* [REQUIRED WORK]
With images removed, return the whole listing exactly as written.

* [INFORMATION SUPPLIED]

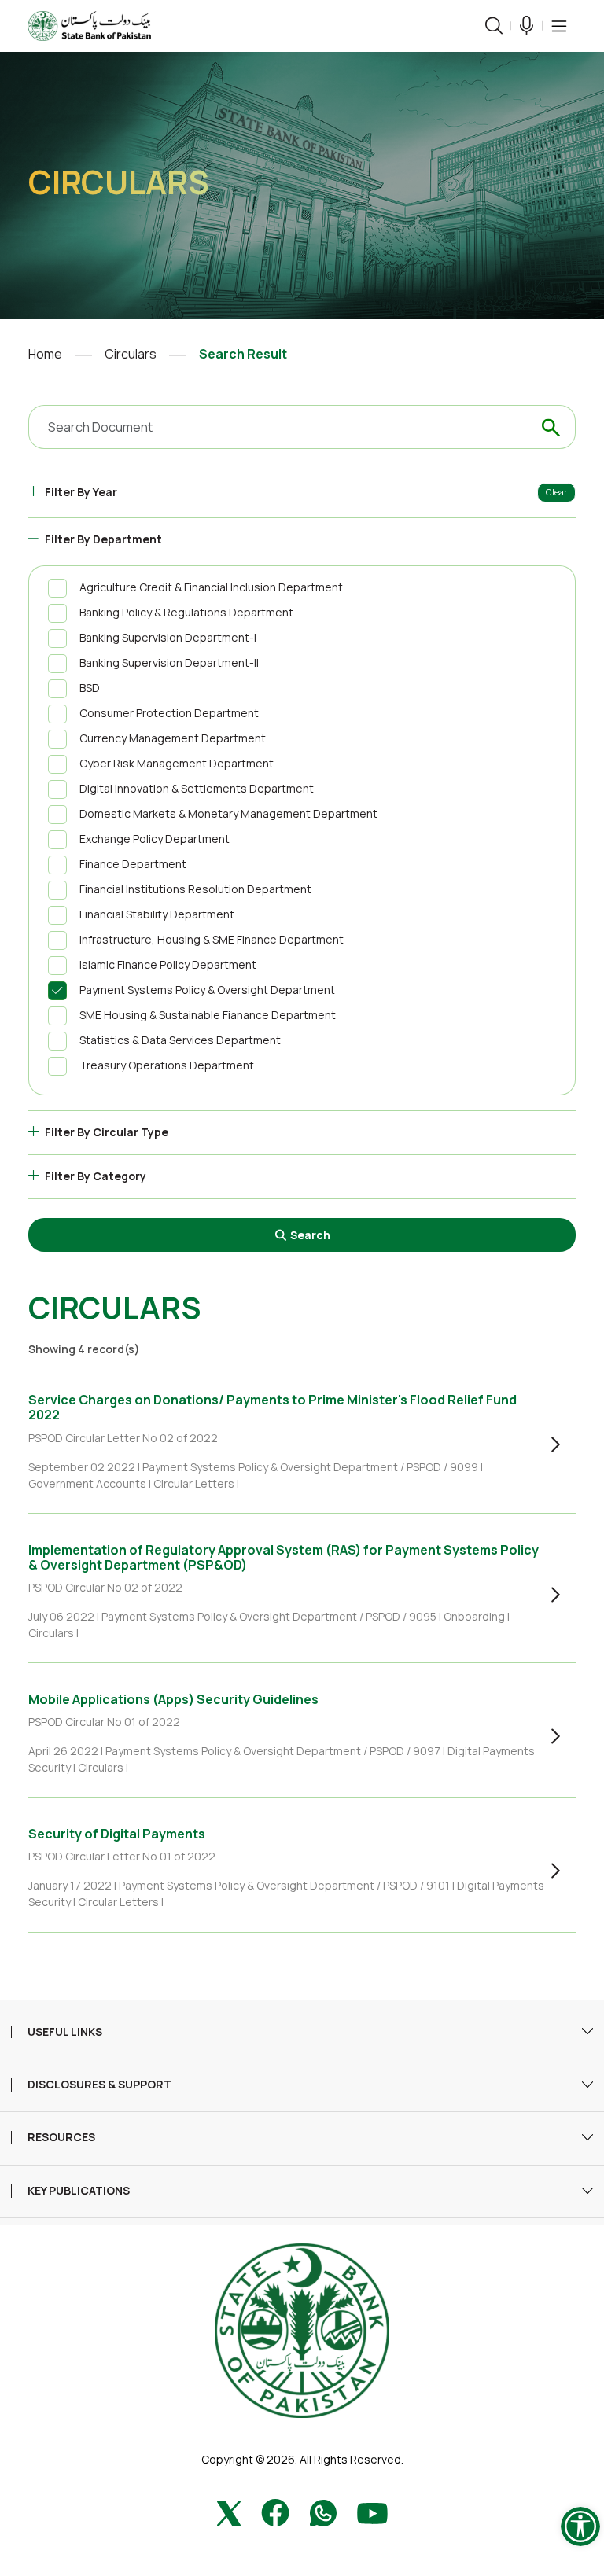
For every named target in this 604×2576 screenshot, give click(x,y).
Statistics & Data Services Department (180, 1039)
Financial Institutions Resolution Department (195, 888)
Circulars (131, 353)
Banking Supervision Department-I (167, 637)
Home (45, 353)
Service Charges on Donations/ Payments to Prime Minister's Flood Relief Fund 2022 (272, 1407)
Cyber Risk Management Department (176, 763)
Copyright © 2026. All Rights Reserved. (302, 2459)
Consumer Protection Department (169, 712)
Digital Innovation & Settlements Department (196, 788)
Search (309, 1234)
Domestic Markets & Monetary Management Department (228, 813)
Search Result (243, 353)
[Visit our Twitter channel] (229, 2511)
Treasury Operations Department (166, 1065)
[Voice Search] (526, 25)
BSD (89, 687)
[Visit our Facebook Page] (275, 2511)
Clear (556, 492)
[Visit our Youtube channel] (372, 2511)
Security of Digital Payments (116, 1833)
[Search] (494, 26)
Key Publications (79, 2191)
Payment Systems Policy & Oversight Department (207, 989)
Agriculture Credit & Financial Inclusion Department (211, 587)
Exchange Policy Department (154, 838)
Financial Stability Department (156, 914)
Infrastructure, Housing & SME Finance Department (211, 939)
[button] (559, 26)
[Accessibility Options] (580, 2526)
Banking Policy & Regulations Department (186, 612)
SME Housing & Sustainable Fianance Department (207, 1014)
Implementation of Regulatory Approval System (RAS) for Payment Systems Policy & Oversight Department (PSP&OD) (283, 1557)
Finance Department (132, 863)
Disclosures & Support (99, 2085)
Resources (61, 2137)
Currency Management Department (172, 737)
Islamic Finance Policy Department (167, 964)
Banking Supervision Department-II (169, 662)
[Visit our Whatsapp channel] (323, 2511)
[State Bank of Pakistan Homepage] (89, 24)
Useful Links (65, 2032)
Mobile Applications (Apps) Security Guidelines (173, 1699)
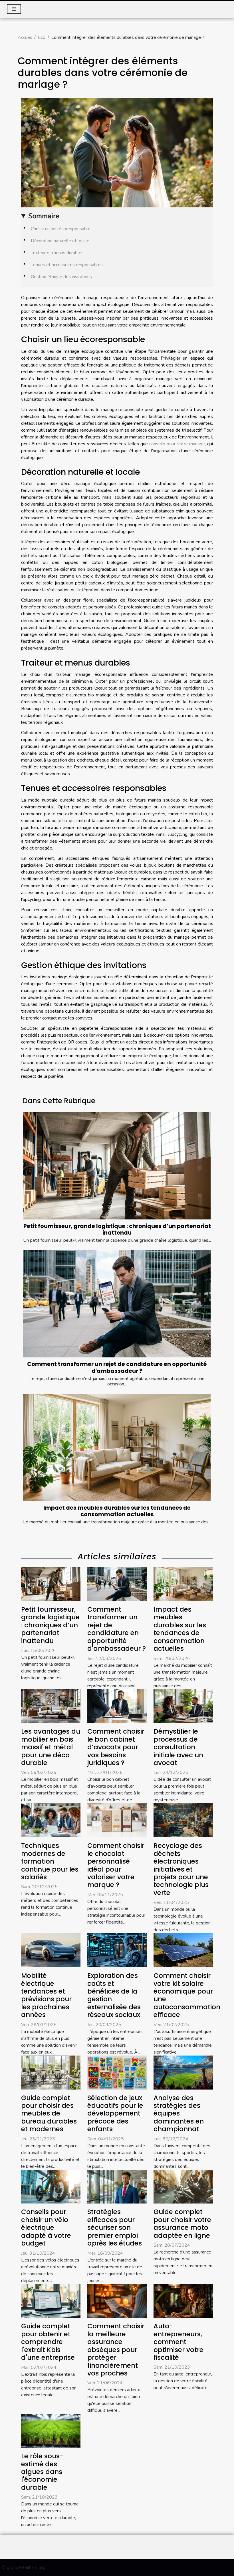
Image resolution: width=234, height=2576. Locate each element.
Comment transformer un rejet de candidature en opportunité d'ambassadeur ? (117, 1367)
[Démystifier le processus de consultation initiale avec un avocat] (183, 1706)
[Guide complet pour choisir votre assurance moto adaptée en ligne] (183, 2186)
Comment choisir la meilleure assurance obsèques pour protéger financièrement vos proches (115, 2349)
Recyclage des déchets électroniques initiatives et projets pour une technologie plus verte (181, 1869)
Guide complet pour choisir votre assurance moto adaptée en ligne (182, 2223)
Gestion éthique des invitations (61, 277)
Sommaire (43, 216)
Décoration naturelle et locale (60, 241)
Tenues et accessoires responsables (67, 265)
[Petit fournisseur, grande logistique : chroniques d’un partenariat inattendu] (117, 1165)
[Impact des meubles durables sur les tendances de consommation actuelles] (117, 1447)
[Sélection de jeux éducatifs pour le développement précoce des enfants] (117, 2072)
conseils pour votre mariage (177, 444)
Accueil (25, 37)
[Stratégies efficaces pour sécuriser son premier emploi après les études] (117, 2186)
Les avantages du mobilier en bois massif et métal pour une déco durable (50, 1747)
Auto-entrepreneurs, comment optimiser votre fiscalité (178, 2341)
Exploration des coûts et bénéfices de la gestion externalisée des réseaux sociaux (114, 1995)
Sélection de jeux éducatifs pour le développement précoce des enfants (115, 2113)
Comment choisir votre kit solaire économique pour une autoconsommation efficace (187, 1995)
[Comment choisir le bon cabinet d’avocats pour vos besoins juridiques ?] (117, 1706)
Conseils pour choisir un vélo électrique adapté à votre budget (46, 2227)
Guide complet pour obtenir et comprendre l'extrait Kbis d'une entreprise (48, 2341)
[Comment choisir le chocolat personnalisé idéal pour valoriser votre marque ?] (117, 1820)
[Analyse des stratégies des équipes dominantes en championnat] (183, 2072)
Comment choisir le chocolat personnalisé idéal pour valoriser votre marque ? (115, 1865)
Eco (41, 37)
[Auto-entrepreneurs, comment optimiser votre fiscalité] (183, 2300)
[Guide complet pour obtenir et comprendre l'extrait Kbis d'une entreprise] (50, 2300)
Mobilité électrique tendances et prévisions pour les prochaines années (46, 1995)
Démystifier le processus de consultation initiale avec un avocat (178, 1747)
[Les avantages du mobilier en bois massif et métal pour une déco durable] (50, 1706)
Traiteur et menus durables (57, 253)
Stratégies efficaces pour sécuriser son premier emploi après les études (114, 2227)
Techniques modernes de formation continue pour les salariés (49, 1861)
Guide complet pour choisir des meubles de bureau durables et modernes (49, 2113)
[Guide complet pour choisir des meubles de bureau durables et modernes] (50, 2072)
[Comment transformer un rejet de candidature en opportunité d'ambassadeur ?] (117, 1303)
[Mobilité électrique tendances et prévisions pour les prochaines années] (50, 1950)
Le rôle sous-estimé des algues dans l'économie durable (42, 2471)
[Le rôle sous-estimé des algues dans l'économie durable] (50, 2430)
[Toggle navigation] (14, 9)
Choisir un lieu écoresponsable (60, 229)
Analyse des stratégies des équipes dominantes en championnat (179, 2113)
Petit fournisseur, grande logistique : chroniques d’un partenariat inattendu (117, 1229)
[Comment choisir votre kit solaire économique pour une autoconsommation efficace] (183, 1950)
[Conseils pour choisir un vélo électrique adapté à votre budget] (50, 2186)
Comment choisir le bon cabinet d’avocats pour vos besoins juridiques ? (115, 1747)
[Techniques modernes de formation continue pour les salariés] (50, 1820)
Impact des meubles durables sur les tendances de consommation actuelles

* [TASK RESPONSE]
For every named target in this 604×2576 screenshot, give click(x,y).
Statistics & Data Services Department (180, 1039)
Financial Institutions Resolution Department (195, 888)
Circulars (131, 353)
Banking Supervision Department-I (167, 637)
Home (45, 353)
Service Charges on Donations/ Payments to Prime Minister's Flood Relief Fund 2022 (272, 1407)
Cyber Risk Management Department (176, 763)
Copyright © 2026. All Rights Reserved. (302, 2459)
Consumer Protection Department (169, 712)
Digital Innovation & Settlements Department (196, 788)
Search (309, 1234)
Domestic Markets & Monetary Management Department (228, 813)
Search Result (243, 353)
[Visit our Twitter channel] (229, 2511)
Treasury Operations Department (166, 1065)
[Voice Search] (526, 25)
BSD (89, 687)
[Visit our Facebook Page] (275, 2511)
Clear (556, 492)
[Visit our Youtube channel] (372, 2511)
Security of Digital Payments (116, 1833)
[Search] (494, 26)
Key Publications (79, 2191)
Payment Systems Policy & Oversight Department (207, 989)
Agriculture Credit & Financial Inclusion Department (211, 587)
Exchange Policy Department (154, 838)
Financial Stability Department (156, 914)
Infrastructure, Housing & SME Finance Department (211, 939)
[button] (559, 26)
[Accessibility Options] (580, 2526)
Banking Policy & Regulations Department (186, 612)
SME Housing & Sustainable Fianance Department (207, 1014)
Implementation of Regulatory Approval System (RAS) for Payment Systems Policy & Oversight Department (PSP&OD) (283, 1557)
Finance Department (132, 863)
Disclosures & Support (99, 2085)
Resources (61, 2137)
Currency Management Department (172, 737)
Islamic Finance Policy Department (167, 964)
Banking Supervision Department-II (169, 662)
[Visit our Whatsapp channel] (323, 2511)
[State Bank of Pakistan Homepage] (89, 24)
Useful Links (65, 2032)
Mobile Applications (Apps) Security Guidelines (173, 1699)
Image resolution: width=234, height=2576. Locate each element.
Comment transformer un rejet de candidature en opportunité d'ambassadeur ? (117, 1367)
[Démystifier le processus de consultation initiale avec un avocat] (183, 1706)
[Guide complet pour choisir votre assurance moto adaptée en ligne] (183, 2186)
Comment choisir la meilleure assurance obsèques pour protéger financièrement vos proches (115, 2349)
Recyclage des déchets électroniques initiatives et projets pour une technologie plus verte (181, 1869)
Guide complet pour choisir votre assurance moto adaptée en ligne (182, 2223)
Gestion éthique des invitations (61, 277)
Sommaire (43, 216)
Décoration naturelle et locale (60, 241)
Tenues et accessoires responsables (67, 265)
[Petit fournisseur, grande logistique : chroniques d’un partenariat inattendu] (117, 1165)
[Impact des meubles durables sur les tendances de consommation actuelles] (117, 1447)
[Sélection de jeux éducatifs pour le développement précoce des enfants] (117, 2072)
conseils pour votre mariage (177, 444)
Accueil (25, 37)
[Stratégies efficaces pour sécuriser son premier emploi après les études] (117, 2186)
Les avantages du mobilier en bois massif et métal pour une déco durable (50, 1747)
Auto-entrepreneurs, comment optimiser votre fiscalité (178, 2341)
Exploration des coûts et bénéfices de la gestion externalisée des réseaux sociaux (114, 1995)
Sélection de jeux éducatifs pour le développement précoce des enfants (115, 2113)
Comment choisir votre kit solaire économique pour une autoconsommation efficace (187, 1995)
[Comment choisir le bon cabinet d’avocats pour vos besoins juridiques ?] (117, 1706)
Conseils pour choisir un vélo électrique adapté à votre budget (46, 2227)
Guide complet pour obtenir et comprendre l'extrait Kbis d'une entreprise (48, 2341)
[Comment choisir le chocolat personnalisé idéal pour valoriser votre marque ?] (117, 1820)
[Analyse des stratégies des équipes dominantes en championnat] (183, 2072)
Comment choisir le chocolat personnalisé idéal pour valoriser votre marque ? (115, 1865)
Eco (41, 37)
[Auto-entrepreneurs, comment optimiser votre fiscalité] (183, 2300)
[Guide complet pour obtenir et comprendre l'extrait Kbis d'une entreprise] (50, 2300)
Mobilité électrique tendances et prévisions pour les prochaines années (46, 1995)
Démystifier le processus de consultation initiale avec un avocat (178, 1747)
[Les avantages du mobilier en bois massif et métal pour une déco durable] (50, 1706)
Traiteur et menus durables (57, 253)
Stratégies efficaces pour sécuriser son premier emploi après les études (114, 2227)
Techniques modernes de formation continue pour les salariés (49, 1861)
Guide complet pour choisir des meubles de bureau durables et modernes (49, 2113)
[Guide complet pour choisir des meubles de bureau durables et modernes] (50, 2072)
[Comment transformer un rejet de candidature en opportunité d'ambassadeur ?] (117, 1303)
[Mobilité électrique tendances et prévisions pour les prochaines années] (50, 1950)
Le rôle sous-estimé des algues dans l'économie durable (42, 2471)
[Le rôle sous-estimé des algues dans l'économie durable] (50, 2430)
[Toggle navigation] (14, 9)
Choisir un lieu écoresponsable (60, 229)
Analyse des stratégies des équipes dominantes en championnat (179, 2113)
Petit fournisseur, grande logistique : chroniques d’un partenariat inattendu (117, 1229)
[Comment choisir votre kit solaire économique pour une autoconsommation efficace] (183, 1950)
[Conseils pour choisir un vélo électrique adapté à votre budget] (50, 2186)
Comment choisir le bon cabinet d’avocats pour vos besoins juridiques ? (115, 1747)
[Techniques modernes de formation continue pour les salariés] (50, 1820)
Impact des meubles durables sur les tendances de consommation actuelles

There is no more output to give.